For all his uncontrollability — which will bring him before Stockport Magistrates on Monday for being three times over the drinkdrive limit — it is no exaggeration to say that he is already missed deeply by those within the club.
When the family of Nobby Stiles let it become publicly known that the old man was struggling with Alzheimer’s, only one letter came from a United player, past or present, other than Bobby Charlton. It was from Rooney, whose handwritten card said how much he had enjoyed watching footage of him and how sorry he was to hear he was struggling.
When United’s Foundation asked the club’s players to help them review their Christmas hospital visits a few years ago, they were surprised to find Rooney suggesting a new system which would see more hospitals visited and more substantial presents distributed. ‘He was a very active part of that change,’ recalls a witness.

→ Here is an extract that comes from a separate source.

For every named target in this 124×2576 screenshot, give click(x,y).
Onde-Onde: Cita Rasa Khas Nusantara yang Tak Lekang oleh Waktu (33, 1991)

When United staff sat down to talk about his testimonial, they were struck by his consciousness that children can be dispossessed and without hope in the place where he had come from: Liverpool’s Croxteth. Discussions are currently under way for the creation of a scholarship in Rooney’s name, administered by United’s Foundation, for a child from a disadvantaged background. Rooney has always wanted to make children’s charities a focus. The board of his own trust includes an NSPCC professional.
The same absence of airs and graces always appealed to Ferguson, who first tried to sign him from Everton at 14. It was uncharacteristic of Ferguson that he didn’t seem to mind Rooney rolling up for training in slippers. And it’s never been entirely appreciated just how desperate he was not to lose the player when he had publicly claimed United lacked ambition, in October 2010.
The manager was so concerned that he used briefing notes in a pivotal press conference at the height of that saga — the only time anyone can remember him having done so. Every other player who had put himself fundamentally at odds with Ferguson — Roy Keane, David Beckham, Ruud van Nistelrooy — was shown the door. Not Rooney.
It was the lifestyle that disturbed Ferguson infinitely more than the contract disputes, for which he did not condemn Rooney in his autobiography, published four years ago.
Ferguson was an obsessive studier of physiology, who felt that Rooney’s broad feet made him susceptible to metatarsal injuries.
He also felt that his ‘big, solid frame’ made an appropriate lifestyle particularly essential. He knew the problems attached to him drinking much more than the New Zealand Cloudy Bay sauvignon blanc which Rooney’s wife Coleen bought plenty of, at one time.
Supporters feel the same. ‘Yes, we could live with the contract,’ says Darren Jennings, editor of the respected United Pages website.
‘It was, “£250,000 a week? OK. But you have to live the life of a top athlete for that”. So in terms of being the player he could have been, it was seven out of 10.’
Rooney’s drinking has defied rationale, of course. It has not been controllable at times.
Moyes’s most vivid memory of Rooney belongs to the days when the prodigy was so powerful that nothing in his lifestyle or on the pitch could possibly impede him. It is his instinctive, 80th-minute goal for Everton against Leeds United at Elland Road in November 2002.
‘It was the only goal of the game, at a place where we never seemed to win,’ Moyes reflects.
‘There is this great picture of him celebrating with the supporters. It’s the only picture I asked Wayne to sign. I’ve always kept it.’